O desenlace da poetisa deu-se numa segunda-feira, exatamente como pedira em um de seus últimos poemas: Quero morrer numa segunda-feira / Sem dobrar o sino, sem canto funeral /Mas quero que todos compreendam / que a morte para mim não é o final.

Seu apelo fúnebre foi atendido pelo alto comando celestial. Coincidiu com aquilo que lhe reservara o destino. Puro mistério; um segredo, um enigma que é impenetrável à razão humana. Tema que oportuniza a reflexão. Mistério é a qualidade estranha e imponderável que a todos prende e encanta. Segundo os teólogos, “No cristianismo [mistério] é desígnio divino sobre a história do mundo, especialmente sobre a salvação, manifestado no tempo”. Esse poema de Auricélia me faz lembrar Augusto dos Anjos (1884-1914), cuja poesia violenta, que canta a miséria da carne em putrefação, rendeu-lhe o epíteto de “Poeta da morte”, dada a obsessão que o poeta nutria pelo tema. Esses elementos podem ser observados no poema “Versos Íntimos”: Vês! Ninguém assistiu ao formidável / Enterro de tua última quimera. /Somente a Ingratidão – esta pantera – / Foi tua companheira inseparável! / Acostuma-te à lama que te espera!

O corpo de Auricélia Fernandes foi transladado para Itacoatiara e sepultado no Cemitério Divino Espírito Santo, hoje à tarde, depois de receber homenagens na sede do Centro Recreativo dos Professores de Itacoatiara, na Igreja de São José Operário e na Academia Itacoatiarense de Letras.

Durante sua trajetória terrena, Auricélia Fernandes enfrentou desafios, foi persistente e corajosa. Pelejou pela educação, pela cultura e pela paz. Em muitas ocasiões, celebrou a vida junto a seus familiares, amigos comuns e companheiros de intelectualidade.
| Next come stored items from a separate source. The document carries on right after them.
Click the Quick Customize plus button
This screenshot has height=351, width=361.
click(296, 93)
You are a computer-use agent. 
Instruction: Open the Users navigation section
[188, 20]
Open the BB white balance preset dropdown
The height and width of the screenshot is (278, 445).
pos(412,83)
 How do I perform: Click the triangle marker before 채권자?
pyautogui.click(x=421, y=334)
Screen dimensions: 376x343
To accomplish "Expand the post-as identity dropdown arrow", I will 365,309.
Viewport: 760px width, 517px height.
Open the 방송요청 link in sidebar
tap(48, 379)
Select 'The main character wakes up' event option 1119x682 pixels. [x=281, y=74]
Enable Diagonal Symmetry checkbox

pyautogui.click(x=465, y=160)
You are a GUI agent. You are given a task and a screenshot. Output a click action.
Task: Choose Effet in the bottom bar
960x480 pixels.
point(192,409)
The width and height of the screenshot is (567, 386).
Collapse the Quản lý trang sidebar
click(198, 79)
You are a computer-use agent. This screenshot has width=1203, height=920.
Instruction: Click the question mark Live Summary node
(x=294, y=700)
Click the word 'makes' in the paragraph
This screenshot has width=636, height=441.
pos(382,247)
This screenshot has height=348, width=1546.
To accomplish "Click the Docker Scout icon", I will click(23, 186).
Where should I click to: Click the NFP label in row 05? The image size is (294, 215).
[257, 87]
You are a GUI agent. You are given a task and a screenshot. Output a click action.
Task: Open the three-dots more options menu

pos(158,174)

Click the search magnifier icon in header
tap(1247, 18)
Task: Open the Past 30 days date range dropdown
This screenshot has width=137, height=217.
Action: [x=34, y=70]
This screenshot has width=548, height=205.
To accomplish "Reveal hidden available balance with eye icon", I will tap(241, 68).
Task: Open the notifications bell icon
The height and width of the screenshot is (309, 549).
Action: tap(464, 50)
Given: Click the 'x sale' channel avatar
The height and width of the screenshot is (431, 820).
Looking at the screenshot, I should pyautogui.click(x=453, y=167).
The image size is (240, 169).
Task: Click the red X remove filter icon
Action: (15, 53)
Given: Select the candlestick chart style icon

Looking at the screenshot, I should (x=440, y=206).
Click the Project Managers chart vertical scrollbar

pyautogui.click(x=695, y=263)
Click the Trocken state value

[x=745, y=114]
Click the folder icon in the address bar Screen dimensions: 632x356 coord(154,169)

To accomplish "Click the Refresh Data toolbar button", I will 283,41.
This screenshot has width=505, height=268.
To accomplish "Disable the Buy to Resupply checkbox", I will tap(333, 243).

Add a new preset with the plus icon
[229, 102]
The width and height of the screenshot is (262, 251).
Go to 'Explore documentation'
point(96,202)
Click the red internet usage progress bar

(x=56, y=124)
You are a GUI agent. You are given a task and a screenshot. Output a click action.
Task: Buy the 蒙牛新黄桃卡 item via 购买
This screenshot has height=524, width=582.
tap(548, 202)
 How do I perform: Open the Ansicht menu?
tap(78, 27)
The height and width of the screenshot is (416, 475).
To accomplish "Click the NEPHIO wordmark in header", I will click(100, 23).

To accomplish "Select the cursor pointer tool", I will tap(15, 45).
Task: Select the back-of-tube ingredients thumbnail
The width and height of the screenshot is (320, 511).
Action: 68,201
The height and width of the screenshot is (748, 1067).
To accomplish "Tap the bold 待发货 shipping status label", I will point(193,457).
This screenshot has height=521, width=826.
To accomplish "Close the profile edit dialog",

Assídua frequentadora de solenidades, desde as mais simples às mais importantes, cívicas ou comemorativas, aqui e ali estava declamando e, por que tinha o dom da palavra, quando falava cativava o coração de todos os presentes.

Só a morte emudeceria a outrora irrequieta estudante do grupo escolar Coronel Cruz e do colégio Nossa Senhora do Rosário, a expansiva professora da escola Vital de Mendonça e a mui falante poetisa-acadêmica de Itacoatiara.  Hoje, estreando entre os habitantes do espaço sideral, sob o clarão de milhões de estrelas, Auricélia Fernandes declama com Luís Vaz de Camões (1524-1580): Se lá no assento etéreo, onde subiste, / memória desta vida se consente, / não te esqueças daquele amor ardente / que já nos olhos meus tão puro viste.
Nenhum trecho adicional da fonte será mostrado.